Hello, honey. How's the view from up there?


There is a narrow set of steps that lead visitors up to the tippy top of this fort. Of course, my husband had to check it out. I, on the other hand, wanted to live to see the next day, so I decided to let him go up and took a picture of his great feat from below. 

The best and only part my husband seems to remember from our trip to the fort is what happened after we came up the stairs in the picture below:


About midway in the fort, there is an entrance into the cave...the Bat Cave to be precise. This cave was meant to confuse enemies. I'm sure it did precisely that...it confused the hell out of me. It seemed to go on forever and reeked of bat guano. We were crawling through the cave because if you dared to look up, there were thousands of BATSSSS!!! 
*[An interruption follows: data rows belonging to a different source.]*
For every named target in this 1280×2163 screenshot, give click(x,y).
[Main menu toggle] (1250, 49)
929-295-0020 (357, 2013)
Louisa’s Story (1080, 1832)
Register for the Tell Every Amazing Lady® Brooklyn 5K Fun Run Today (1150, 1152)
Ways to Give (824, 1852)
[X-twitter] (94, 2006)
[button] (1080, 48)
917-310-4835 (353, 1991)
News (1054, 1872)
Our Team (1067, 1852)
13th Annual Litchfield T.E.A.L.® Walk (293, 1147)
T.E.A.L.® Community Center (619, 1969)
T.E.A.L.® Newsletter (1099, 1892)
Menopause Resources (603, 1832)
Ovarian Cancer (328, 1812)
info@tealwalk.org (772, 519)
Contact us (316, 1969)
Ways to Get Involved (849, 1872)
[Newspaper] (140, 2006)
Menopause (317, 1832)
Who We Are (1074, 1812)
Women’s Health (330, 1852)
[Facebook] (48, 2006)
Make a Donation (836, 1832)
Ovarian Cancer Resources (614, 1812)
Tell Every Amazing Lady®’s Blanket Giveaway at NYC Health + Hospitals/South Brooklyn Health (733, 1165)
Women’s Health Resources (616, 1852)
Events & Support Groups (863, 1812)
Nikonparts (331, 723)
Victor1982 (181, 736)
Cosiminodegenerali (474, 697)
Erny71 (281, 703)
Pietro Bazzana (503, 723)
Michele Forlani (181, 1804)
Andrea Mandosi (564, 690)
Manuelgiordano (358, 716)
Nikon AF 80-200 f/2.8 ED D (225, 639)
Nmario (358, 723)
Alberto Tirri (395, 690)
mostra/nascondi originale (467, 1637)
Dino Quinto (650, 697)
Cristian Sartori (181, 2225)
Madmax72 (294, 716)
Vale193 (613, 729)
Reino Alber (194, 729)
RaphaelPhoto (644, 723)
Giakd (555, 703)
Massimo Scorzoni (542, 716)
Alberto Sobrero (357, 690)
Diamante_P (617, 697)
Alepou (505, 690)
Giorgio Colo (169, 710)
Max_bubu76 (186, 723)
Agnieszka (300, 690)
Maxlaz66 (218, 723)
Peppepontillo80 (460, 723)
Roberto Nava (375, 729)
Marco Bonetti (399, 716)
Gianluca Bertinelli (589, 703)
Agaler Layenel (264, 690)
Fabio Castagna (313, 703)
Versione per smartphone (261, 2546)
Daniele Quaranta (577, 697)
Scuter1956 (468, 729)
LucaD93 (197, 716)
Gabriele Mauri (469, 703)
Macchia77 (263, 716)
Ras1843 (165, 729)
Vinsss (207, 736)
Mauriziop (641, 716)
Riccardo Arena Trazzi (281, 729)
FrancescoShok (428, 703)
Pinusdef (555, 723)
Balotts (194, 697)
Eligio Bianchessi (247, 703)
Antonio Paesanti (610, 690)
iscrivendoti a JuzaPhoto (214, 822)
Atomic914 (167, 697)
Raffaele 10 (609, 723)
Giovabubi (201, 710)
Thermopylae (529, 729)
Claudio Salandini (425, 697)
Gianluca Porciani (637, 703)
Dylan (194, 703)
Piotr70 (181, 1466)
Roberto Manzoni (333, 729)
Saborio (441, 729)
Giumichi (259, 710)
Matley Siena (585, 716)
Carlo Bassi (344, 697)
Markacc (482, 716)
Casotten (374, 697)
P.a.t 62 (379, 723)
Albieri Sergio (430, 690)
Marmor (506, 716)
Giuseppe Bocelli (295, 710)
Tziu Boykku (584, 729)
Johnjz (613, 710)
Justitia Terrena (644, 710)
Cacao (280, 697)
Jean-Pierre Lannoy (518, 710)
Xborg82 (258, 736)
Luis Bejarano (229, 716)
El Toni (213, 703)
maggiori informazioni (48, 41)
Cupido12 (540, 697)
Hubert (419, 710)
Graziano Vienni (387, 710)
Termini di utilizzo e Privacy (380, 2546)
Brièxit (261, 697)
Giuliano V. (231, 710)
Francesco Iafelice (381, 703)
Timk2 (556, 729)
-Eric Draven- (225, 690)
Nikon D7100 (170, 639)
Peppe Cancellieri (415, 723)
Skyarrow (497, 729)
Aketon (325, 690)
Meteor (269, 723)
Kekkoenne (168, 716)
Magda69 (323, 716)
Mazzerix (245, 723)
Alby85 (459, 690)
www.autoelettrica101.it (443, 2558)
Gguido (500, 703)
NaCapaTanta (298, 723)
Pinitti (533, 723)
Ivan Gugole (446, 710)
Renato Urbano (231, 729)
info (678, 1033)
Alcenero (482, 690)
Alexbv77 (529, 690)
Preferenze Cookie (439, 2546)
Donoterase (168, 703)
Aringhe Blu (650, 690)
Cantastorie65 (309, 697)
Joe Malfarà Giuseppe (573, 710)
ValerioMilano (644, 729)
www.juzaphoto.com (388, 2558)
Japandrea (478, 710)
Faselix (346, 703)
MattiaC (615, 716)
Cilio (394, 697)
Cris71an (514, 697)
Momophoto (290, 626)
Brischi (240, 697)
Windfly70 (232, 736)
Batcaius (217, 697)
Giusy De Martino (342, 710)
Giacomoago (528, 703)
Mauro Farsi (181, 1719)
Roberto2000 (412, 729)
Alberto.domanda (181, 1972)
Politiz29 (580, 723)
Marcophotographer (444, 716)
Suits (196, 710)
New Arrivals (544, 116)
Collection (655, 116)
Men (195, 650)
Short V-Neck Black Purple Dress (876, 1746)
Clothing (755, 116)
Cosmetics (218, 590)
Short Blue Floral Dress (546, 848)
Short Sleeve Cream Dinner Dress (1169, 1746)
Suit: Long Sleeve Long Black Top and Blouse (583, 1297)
I was hanging onto my husband for dear life and hoping nothing touched me. After what felt like an hour but it was really 5 to 10 minutes (depending on how slowly you are walking/crawling through the cave), we climbed up the stairs and into the open air. 

FREEDOM!!! I had never been so happy to breathe in my life. By the way, I'm sorry there aren't any pictures from inside the Bat cave. I really didn't want to die. 

If this is how I felt, can you imagine how the enemies felt back then? There must have been mass confusion. Not to mention that there was a massive moat around this fort. One wrong step and down you go into the moat filled with monstrous creatures. 


Another view of Chand Minar!


We had fun exploring this fort and learned more about its importance. Another gem in Aurangabad that is worth visiting is Bibi ka Maqbara:


Doesn't it remind you of the Taj Mahal? 

Although not as well known as the Taj Mahal, Bibi ka Maqbara ("Mini Taj") is important in its own right. It was commissioned in 1660 by the Mughal emperor Aurangzeb in memory of his first and chief wife, Dilras Banu Begum. 

As we walked along the path, it seemed like we were walking towards the Taj Mahal because of how it was constructed. The Taj Mahal is actually the "final resting place" or mausoleum of Aurangzeb's mother, Mumtaz Mahal. 

Michael and I enjoyed our 2.5 days stay in Aurangabad and explored as much as we could. We also indulged in the cuisine and seasonal fruits such as the many varieties of custard apples (regular, Hanuman phal, and chocolate), and pink guavas. We definitely recommend to all to visit Aurangabad and discover the historical gems in and around this city.